Les principaux composants du verre étaient le sable, les cendres végétales et la chaux, tous présents en abondance partout dans le monde. Mais même si Ingrid était un génie, elle n’était qu’une seule personne. Elle ne pouvait s’occuper seule d’une manière efficace de la production en série du verre.

Yuuto avait aussi beaucoup d’autres emplois pour lesquels il avait besoin d’elle. Ce serait une perte de temps que de la laisser consacrer tout son temps et tout son talent uniquement à la production d’objets en verre.

C’est ainsi qu’un groupe entier d’apprentis verriers, formés à la technique du soufflage du verre qu’Ingrid avait maîtrisée, avait été entraîné. Les objets en verre vendus dans le bazar à l’heure actuelle avaient tous été fabriqués par ses apprentis.

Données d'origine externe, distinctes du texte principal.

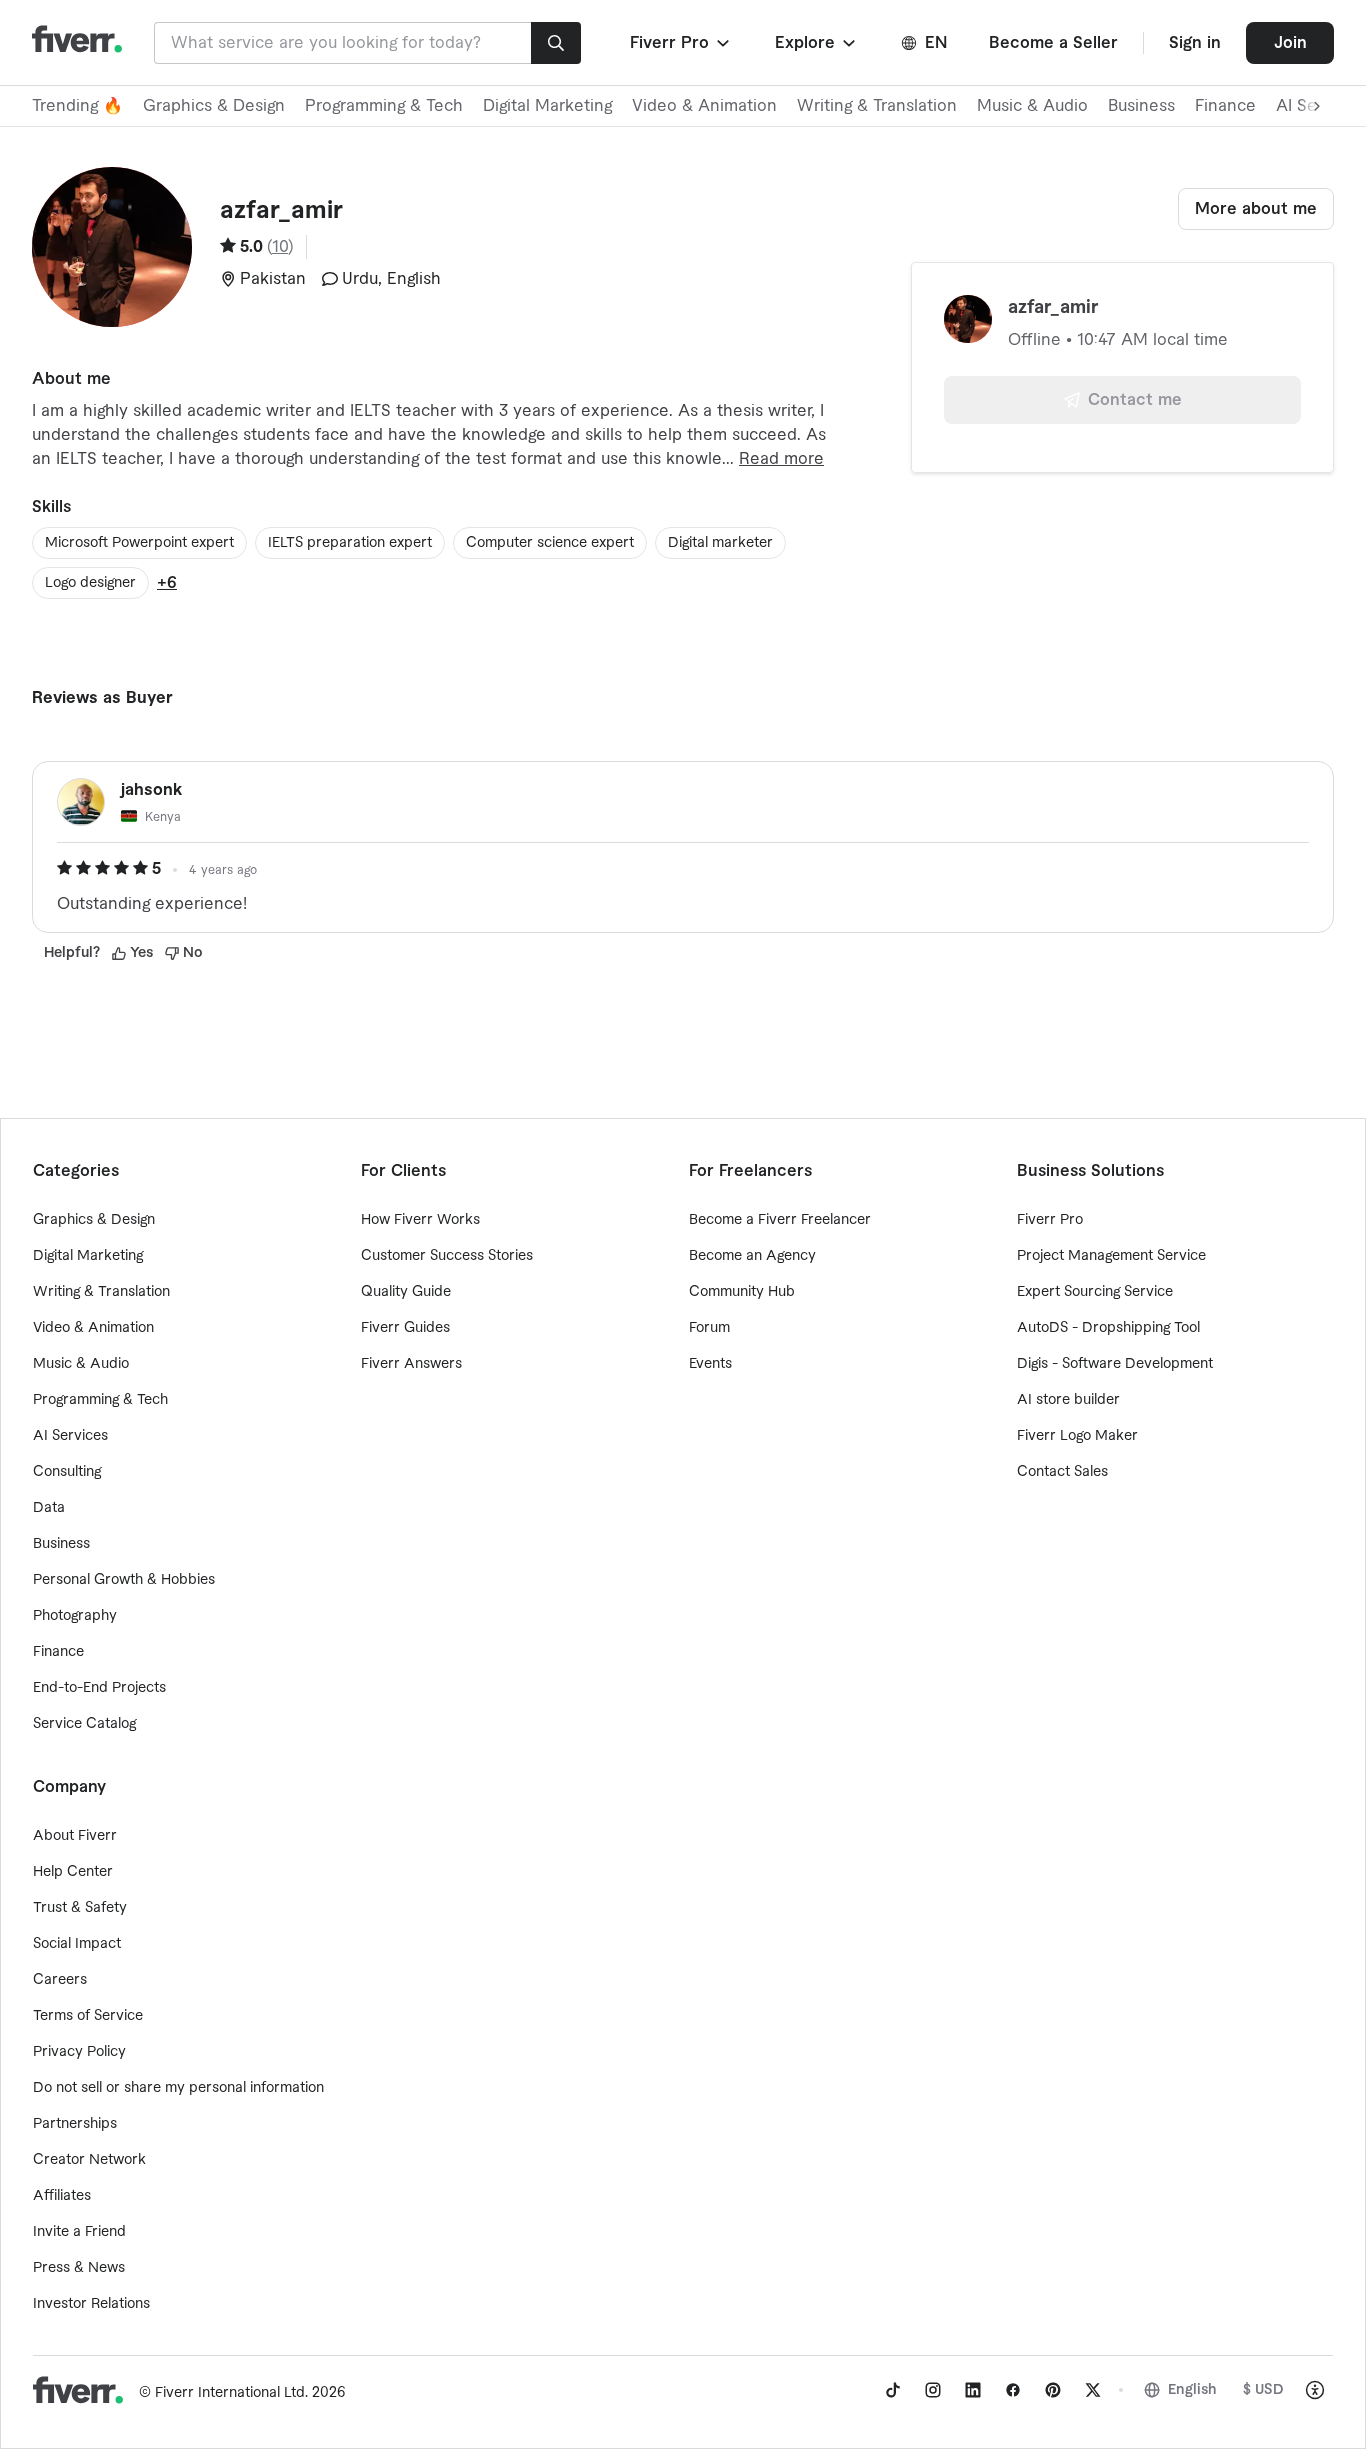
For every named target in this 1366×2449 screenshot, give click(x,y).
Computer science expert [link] (550, 543)
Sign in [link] (1195, 43)
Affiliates (62, 2196)
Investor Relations (91, 2304)
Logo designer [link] (90, 583)
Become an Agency (752, 1256)
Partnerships (75, 2124)
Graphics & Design (214, 106)
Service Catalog (84, 1724)
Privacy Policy (79, 2052)
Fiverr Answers (411, 1364)
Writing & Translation (877, 106)
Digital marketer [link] (720, 543)
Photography (75, 1616)
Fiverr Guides (405, 1328)
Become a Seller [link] (1053, 43)
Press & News (79, 2268)
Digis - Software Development (1115, 1364)
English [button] (1192, 2390)
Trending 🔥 (77, 106)
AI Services (70, 1436)
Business (1141, 106)
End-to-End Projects (99, 1688)
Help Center (73, 1872)
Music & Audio (1032, 106)
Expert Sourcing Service (1095, 1292)
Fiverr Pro (1050, 1220)
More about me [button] (1256, 209)
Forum (709, 1328)
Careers (60, 1980)
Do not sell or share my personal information (178, 2088)
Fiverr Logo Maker (1077, 1436)
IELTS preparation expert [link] (350, 543)
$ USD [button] (1263, 2390)
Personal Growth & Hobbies (124, 1580)
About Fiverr (75, 1836)
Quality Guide (406, 1292)
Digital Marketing (547, 106)
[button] (681, 43)
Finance (1225, 106)
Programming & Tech (384, 106)
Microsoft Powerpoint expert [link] (139, 543)
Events (710, 1364)
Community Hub (742, 1292)
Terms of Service (88, 2016)
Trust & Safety (80, 1908)
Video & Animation (704, 106)
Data (49, 1508)
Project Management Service (1111, 1256)
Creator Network (89, 2160)
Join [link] (1290, 43)
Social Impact (77, 1944)
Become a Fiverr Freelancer (780, 1220)
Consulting (67, 1472)
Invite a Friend (79, 2232)
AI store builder (1068, 1400)
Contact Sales (1062, 1472)
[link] (893, 2390)
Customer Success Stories (447, 1256)
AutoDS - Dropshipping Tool (1108, 1328)
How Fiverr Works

« Je suis contente que ces prix montrent qu’ils sont appréciés pour ce qu’ils valent. Ces types se sont tous vraiment démenés ces six derniers mois..., » Ingrid parla doucement, regardant la cour. Yuuto pouvait voir des larmes dans les coins de ses yeux.

Elle passait habituellement tout son temps enfermée dans l’atelier, mais le fait qu’elle se soit fait un point d’honneur d’assister à la première vente des travaux de ses apprentis montrait qu’elle était une fille qui savait s’occuper des autres. Elle avait dû être particulièrement émue de voir la preuve que ses élèves s’étaient pris en main.

D’ailleurs, elle avait aussi enseigné la méthode du four à tatara pour raffiner le fer à un groupe de ses artisans les plus compétents et les plus dignes de confiance, et c’est ainsi que le processus de raffinage du fer en masse avait commencé dans divers endroits du territoire du Clan du Loup.

Afin d’empêcher la fuite d’informations sensibles sur le processus vers les clans voisins, cela avait été fait sous de multiples couches de sécurité lourde.

En fin de compte, on ne pouvait pas parler de la prospérité actuelle du Clan du Loup sans mentionner le rôle d’Ingrid dans tout cela.

« E-Euh, j-j’ai apporté du thé ! » Derrière lui, Yuuto entendit une voix mignonne qui parlait avec un bégaiement maladroit.

En se retournant, il vit une mignonne petite fille d’une dizaine d’années, aux cheveux châtain clair coupés à la longueur des épaules, tenant un plateau de service et affichant une expression incroyablement nerveuse.

Ce n’était pas la même servante qui les servait d’habitude. Mais le plus important, c’était que quelque chose d’autre chez elle avait été remarqué par Yuuto. Il était certain de reconnaître son visage.

« Attends, n’es-tu pas..., » commença Yuuto.

« O-O-Oui, Maître ! Je suis Éphelia, l’esclave que le Maître a achetée avec ma mère ! » déclara la jeune fille.

Tandis qu’Éphelia bégayait d’une voix aiguë, Yuuto claqua des doigts quand le souvenir lui revint. « Ah ! Ainsi, tu es la petite fille de l’époque. »

C’était à peu près au moment où il avait fait prisonnier Linéa, patriarche du Clan de la Corne, et l’avait ramenée à Iárnviðr. Il avait acheté une mère et une fille qui étaient vendues comme esclaves sur le marché.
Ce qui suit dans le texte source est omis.